[Given text]
____

Embracing Large Language Models in Traffic Flow Forecasting¶
Conference: ACL 2025
arXiv: 2412.12201
Code: https://github.com/YushengZhao/LEAF
Area: Autonomous Driving
Keywords: Traffic Flow Forecasting, LLM Discriminative Ability, Graph Neural Network, Hypergraph, Ranking Loss
TL;DR¶
The LEAF framework is proposed, which utilizes a dual-branch predictor comprising a graph branch (for pair-wise relations) and a hypergraph branch (for non-pair-wise relations) to generate candidate forecasts. A frozen LLM is then employed as a selector (interpreting discriminatively rather than generatively) to choose the optimal forecast, optimizing the predictor through feedback via ranking loss, achieving SOTA on PEMS datasets.
Background & Motivation¶
Background: Traffic flow forecasting is a core challenge in Intelligent Transportation Systems (ITS). Extant mainstream approaches employ GNN/RNN/Transformer models to capture spatio-temporal dynamics. Recently, pioneering works have begun introducing LLMs into traffic forecasting.
Limitations of Prior Work: (1) Prior methods assume identical train/test distributions, yet traffic conditions undergo distribution shift due to special events, weather, or epoch-level transitions, causing performance degradation; (2) graphs only capture pair-wise relationships, whereas hypergraphs only model non-pair-wise relationships, making a single structure insufficient.
Key Challenge: The intuitive method for leveraging LLMs in traffic forecasting is to let the LLM directly "generate" forecast values. However, traffic data encapsulates complex spatio-temporal dynamics, which is overly challenging for the generative capabilities of language models—indeed, LLM-MPE performs worse than simple GNN methods across multiple datasets.
Goal: How can one harness the generalization and reasoning capabilities of LLMs to enhance traffic flow forecasting, while avoiding having the LLM directly process complex spatio-temporal relationships?
Key Insight: Instead of utilizing the "generative capability" of the LLM, this work leverages its "discriminative capability"—allowing the LLM to select the most plausible forecast from multiple candidates.

____

[Collected data]
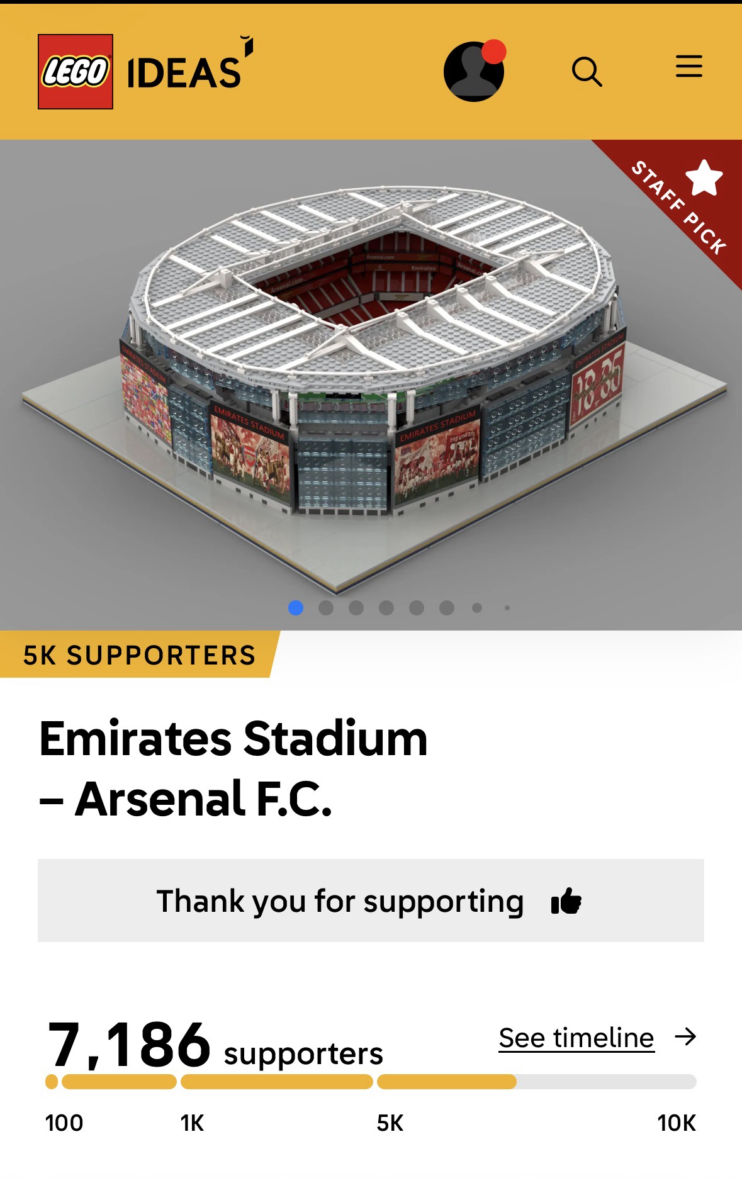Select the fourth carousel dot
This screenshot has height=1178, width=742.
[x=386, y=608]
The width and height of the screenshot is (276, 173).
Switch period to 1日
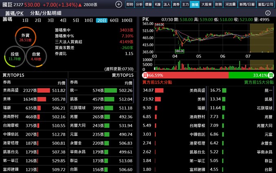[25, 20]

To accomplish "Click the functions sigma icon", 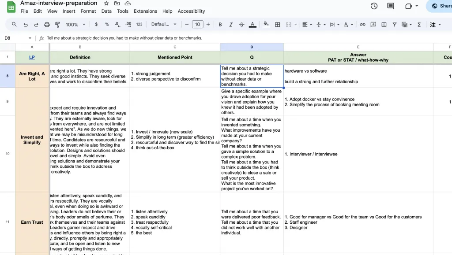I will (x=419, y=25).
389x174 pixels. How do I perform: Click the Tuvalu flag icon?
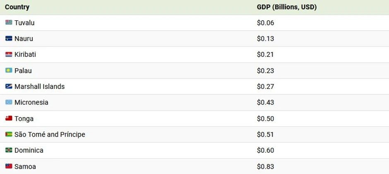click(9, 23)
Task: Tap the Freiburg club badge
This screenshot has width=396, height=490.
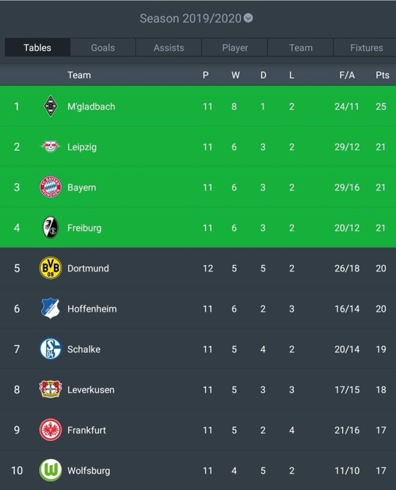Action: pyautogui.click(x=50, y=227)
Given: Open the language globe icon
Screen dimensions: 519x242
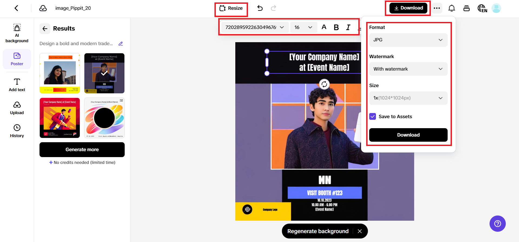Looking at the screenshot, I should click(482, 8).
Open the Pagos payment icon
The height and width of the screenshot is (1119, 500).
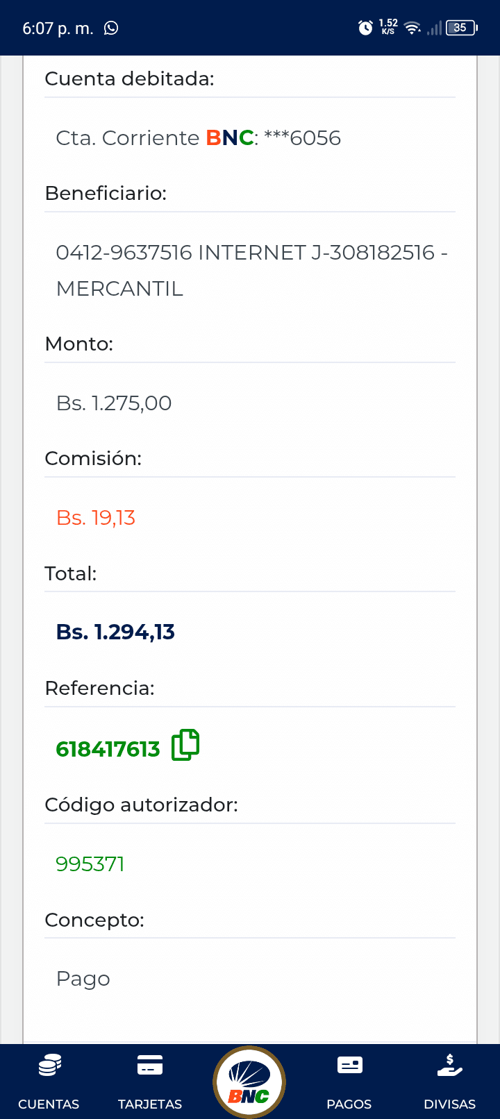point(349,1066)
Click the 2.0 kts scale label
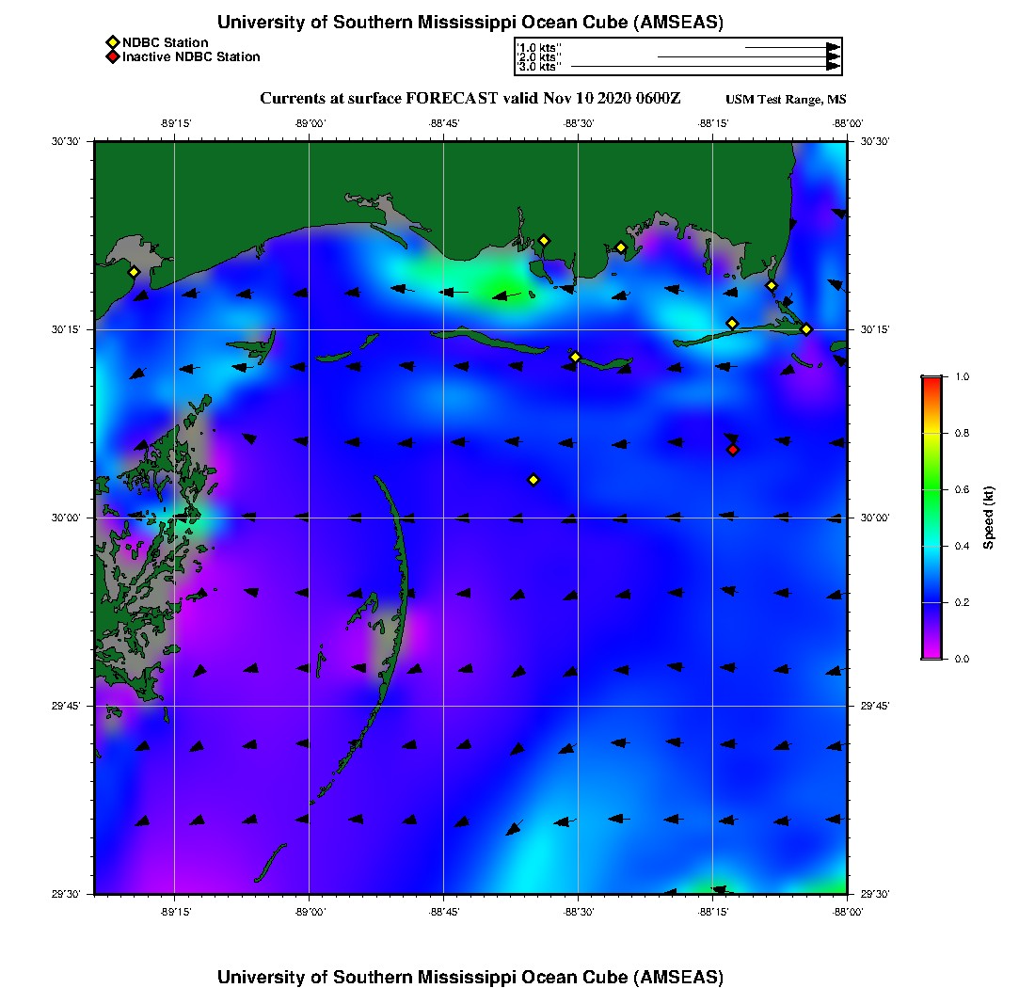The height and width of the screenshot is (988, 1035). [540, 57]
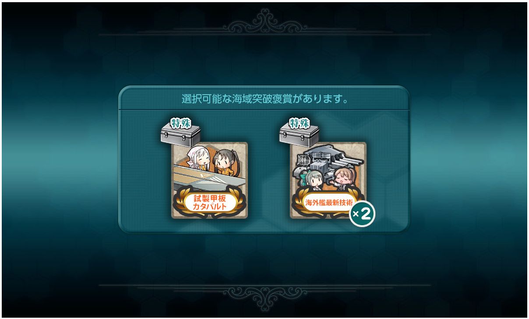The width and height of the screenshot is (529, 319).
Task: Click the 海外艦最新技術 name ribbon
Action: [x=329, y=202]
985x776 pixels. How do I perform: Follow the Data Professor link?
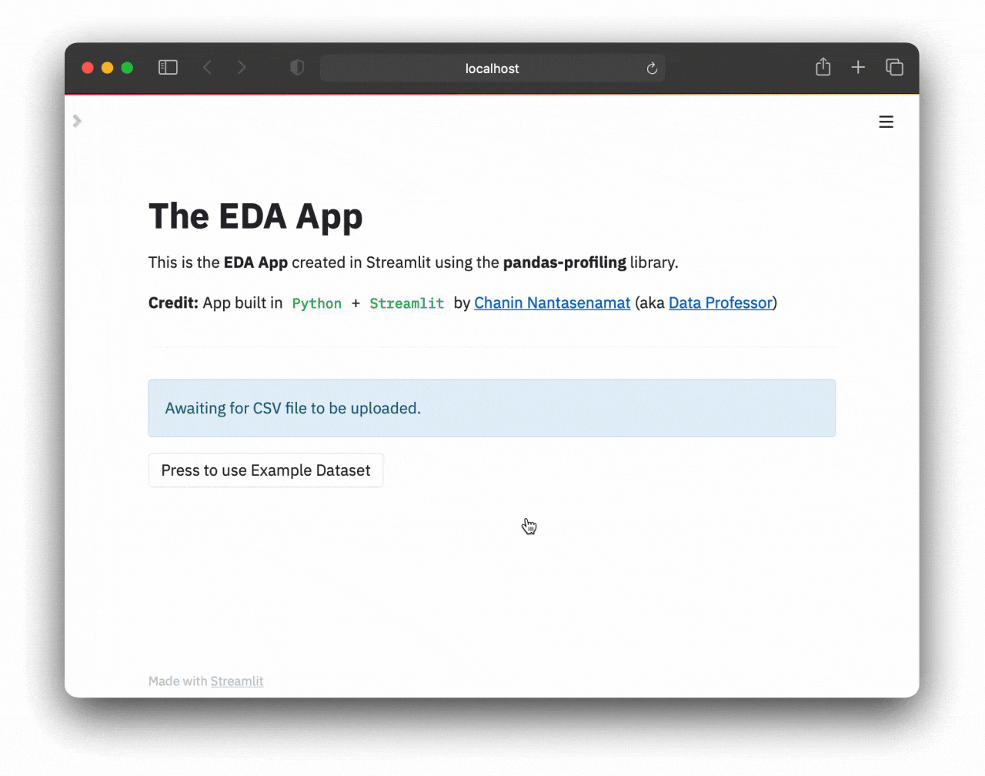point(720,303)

____

[The problem] Set down the passage of the traffic forecasting summary between "Goal: How can" and "complex spatio-temporal relationships?", inclusive, copying it word for word.

[Answer box]
Goal: How can one harness the generalization and reasoning capabilities of LLMs to enhance traffic flow forecasting, while avoiding having the LLM directly process complex spatio-temporal relationships?